Unintentionally, the government reinforced the argument of the creditors that are asking to collect on their debts with Central Bank reserves. It's working on annulling it.

JUAN CERRUTI Buenos Aires

The lone way that Cristina and Nestor Kirchner make decisions and the reduced group of collaborators charged with executing them at times plays a bad hand. In the decree that authorizes the payment to the Paris Club, and that was published yesterday in the Official Bulletin, appears something that for many specialists is a huge mistake that could be costly to the country.

It indicates there that the cancellation of the debt will be done with reserves of the Central Bank, when in reality the payment will be done with funds from the National Treasury, which obviously will buy its dollars from the BCRA.

The slip passes as a simple question of semantics, due to the argument that until now Argentina's lawyers used against the bondholders and the judgments throughout the world that the reserves of the Central Bank are not subject to embargo because they're not treated as funds of the Argentine government. But this thesis is weakened sensibly if the government publicly admits, and through a presidential decree no less, that it will discretionally use those reserves.

It's for this that it's speculated that soon Legal and Technical Secretary of the Presidency Carlos Zannini will go back and redact the decree and annul the original. In this new form, it will clarify that the Treasury will buy the dollars from the Central Bank.

While they amend the error, it's likely that the publication of the decree alone strengthens the judicial arguments of the creditors and vulture funds against the country, in particular before Judge Thomas Griesa of New York, where they are placing the majority of cases against Argentina. Article I of the decree in question proposes "the total cancellation of the debt contracted with the Paris Club with freely available reserves," while Article II instructs the Economy Ministry "to proceed with cancelling the total debt contracted with the Paris Club with application of aforementioned reserves, to such end will require the collaboration of the authorities of the Central Bank."

The case is different from the payment to the IMF, because the debtor to the Fund is the Central Bank of a country, for which it's logical to pay with reserves. But in this case, the debtor before the Paris Club is the Treasury.

In this context, it came out that in the next few weeks a team will depart for Paris that will be led by Finance Secretary Hern n Lorenzino, with the goal of sitting down with the head of the Club, Xavier Musca. The first task will be to conciliate the amounts of the debt with each of the member countries of the entity.

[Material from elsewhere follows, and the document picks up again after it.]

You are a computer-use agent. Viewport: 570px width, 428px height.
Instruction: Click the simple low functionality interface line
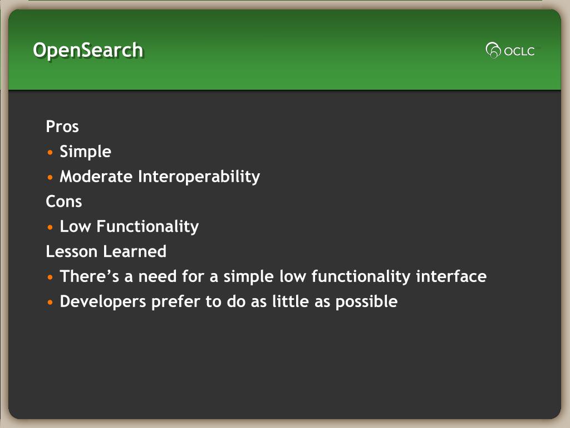coord(273,276)
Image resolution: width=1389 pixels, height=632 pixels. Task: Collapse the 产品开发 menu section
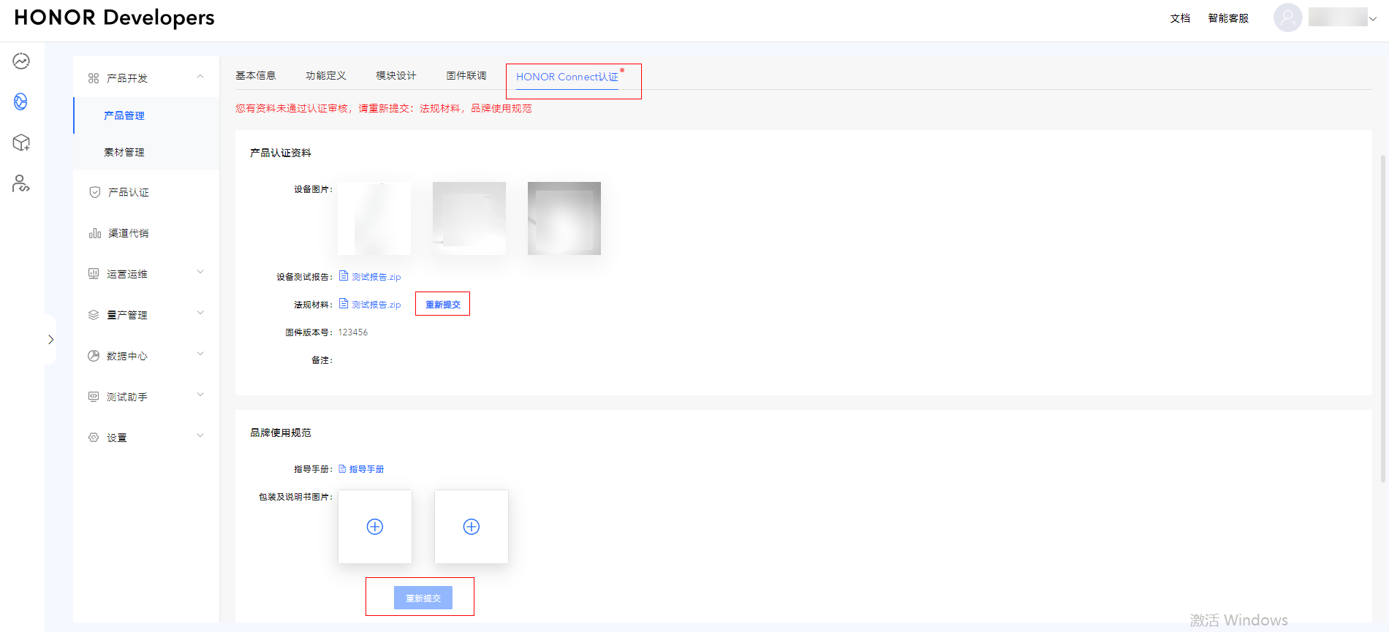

Another point that could generate a judicial roadblock is the use of freely available reserves. It's a legal figure created on the occasion of the payment to the IMF, but for the exclusive use with international organizations. The Paris Club doesn't fall under this last definition, for which the use of freely available reserves would not be usable.

Criticism

For his part, ex-Economy Minister Domingo Cavallo posted an article on his personal blog in which he said that the Paris Club payment raises the chances of a default. "It will be more difficult to place new bonds, because those who buy those bonds, with the exception of Venezuela, will interpret that the government dipped its hands into the Central Bank reserves, which don't belong to them, to avoid submitted to the audits of the IMF," he said.